Fig. 4. Highly presented antigens provide protection as mRNA vaccine candidates.

a C57BL/6J mice were vaccinated utilizing full length, mRNA-encoded Listeria antigens formulated in α-GC adjuvanted cationic LNPs. All seven antigen candidates were each tested in one independent experiment (experiments 1 and 2). Additional experiments for LMON_0149 and LLO_E262K are shown in Supplementary Fig. 5. Mice were vaccinated intravenously with cationic LNPs comprising 10 µg of Listeria antigen mRNA. As negative control and inter-experiment reference, 10 µg ovalbumin (OVA) mRNA was injected in both experiments. In experiment 1, a combination vaccine was administered containing 5 µg LLO_E262K and 5 µg LMON_2272 mRNA. In experiment 2, PBS injection was included as additional negative control, while low-dose Listeria monocytogenes EGD infection (1 × 10⁴ CFUs) served as positive control. Two weeks after prime vaccination, an identical booster was administered and 2 weeks later animals were challenged by i.v. injection of 7.5 × 10⁵ bacteria. Mice were euthanized 72 h post-challenge and bacterial loads in spleen and liver were assessed by CFU counting. Created with BioRender.com. b Bar charts depicting CFU counts in spleen (upper) and liver (lower) relative to the OVA negative control. All Listeria vaccines reduced the bacterial burden, while only LMON_0149, EF-Tu and the combination vaccine reached statistical significance in both organs (representative results from single experiments, two-tailed Mann-Whitney test, data are presented as mean values ± SD, n = 5 individual animals except in liver for LMON_2272 (n = 3), FtsI (n = 3), EF-Tu (n = 4), Listeria infection (n = 3), and in spleen for OVA (n = 4) and Listeria infection (n = 4), where plating of the excluded replicates did not yield CFUs). Pearson (c) and Spearman rank (d) correlations were calculated with GraphPad Prism 9.3 between the number of identified bacterial immunopeptides per vaccine candidate and vaccination efficacy expressed as % CFU reduction. For the combination vaccine, peptide numbers for both antigens were summed up. In both liver and spleen, a positive correlation between the number of presented immunopeptides and protective efficacy is indicated by positive r values, although without reaching statistical significance. Asterisks indicate p values with *p value < 0.05 and **p value < 0.01. Source data are provided as a Source Data file.
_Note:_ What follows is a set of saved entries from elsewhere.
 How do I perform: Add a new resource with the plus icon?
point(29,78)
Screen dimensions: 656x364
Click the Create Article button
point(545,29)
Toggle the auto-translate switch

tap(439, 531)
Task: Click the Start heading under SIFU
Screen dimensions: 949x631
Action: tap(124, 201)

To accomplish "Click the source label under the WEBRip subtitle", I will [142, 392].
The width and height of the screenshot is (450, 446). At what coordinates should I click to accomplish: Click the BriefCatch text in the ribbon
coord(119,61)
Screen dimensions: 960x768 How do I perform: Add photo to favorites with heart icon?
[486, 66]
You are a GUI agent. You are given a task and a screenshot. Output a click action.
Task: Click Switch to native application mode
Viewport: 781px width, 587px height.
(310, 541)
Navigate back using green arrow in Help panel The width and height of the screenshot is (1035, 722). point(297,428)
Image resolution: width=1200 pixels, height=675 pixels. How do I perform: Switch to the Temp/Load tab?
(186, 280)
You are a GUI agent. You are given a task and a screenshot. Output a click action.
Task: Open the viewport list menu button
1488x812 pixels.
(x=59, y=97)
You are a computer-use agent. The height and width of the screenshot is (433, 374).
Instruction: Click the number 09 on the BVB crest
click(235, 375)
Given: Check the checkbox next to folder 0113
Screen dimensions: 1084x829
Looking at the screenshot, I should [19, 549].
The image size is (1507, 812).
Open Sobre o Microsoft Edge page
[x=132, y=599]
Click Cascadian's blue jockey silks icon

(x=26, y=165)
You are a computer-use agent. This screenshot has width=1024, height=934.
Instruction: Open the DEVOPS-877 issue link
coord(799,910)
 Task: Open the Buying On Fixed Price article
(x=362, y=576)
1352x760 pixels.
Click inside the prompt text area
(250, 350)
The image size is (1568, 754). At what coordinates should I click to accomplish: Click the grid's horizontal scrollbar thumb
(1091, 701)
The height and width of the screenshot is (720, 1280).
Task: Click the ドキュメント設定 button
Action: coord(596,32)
Fig. 5. Specific CD8⁺ T-cell responses upon LMON_0149 vaccination.

C57BL/6J mice were vaccinated with mRNA galsomes encoding a LMON_0149 or b OVA as control (10 mice/group). After 7 days, splenocytes were isolated and pulsed with a control OVA epitope or two synthetic peptide epitopes predicted from the LMON_0149 sequence using the IEDB resource tools NetMHCpan v4.1 and MHC-NP (Supplementary Data 4). a Mice vaccinated with LMON_0149 showed significantly higher levels of CD8⁺ T-cell responses to both LMON_0149 YSYKFIRV and QVFEGLYTL epitopes as compared to the OVA epitope SIINFEKL (representative results of a single experiment, Shapiro-Wilk test confirmed data normality, paired two-sided t-test applied, data are presented as mean values ± SD, n = 7 individual animals since splenocytes from three animals with <35% cell viability were excluded). b Conversely, OVA-vaccinated mice responded well to SIINFEKL but not to YSYKFIRV, confirming that mRNA vaccination with LMON_0149 elicits specific CD8⁺ T-cell responses against this Listeria antigen (representative results of a single experiment, Shapiro-Wilk test rejected data normality, Wilcoxon matched-pairs signed rank test applied, data are presented as mean values ± SD, n = 10 individual animals). Additional control experiments with OVA-vaccinated or PBS-injected mice are shown in Supplementary Fig. 6. Asterisks indicate p values with **p  <  0.01 and *****p  <  0.01. Source data are provided as a Source Data file.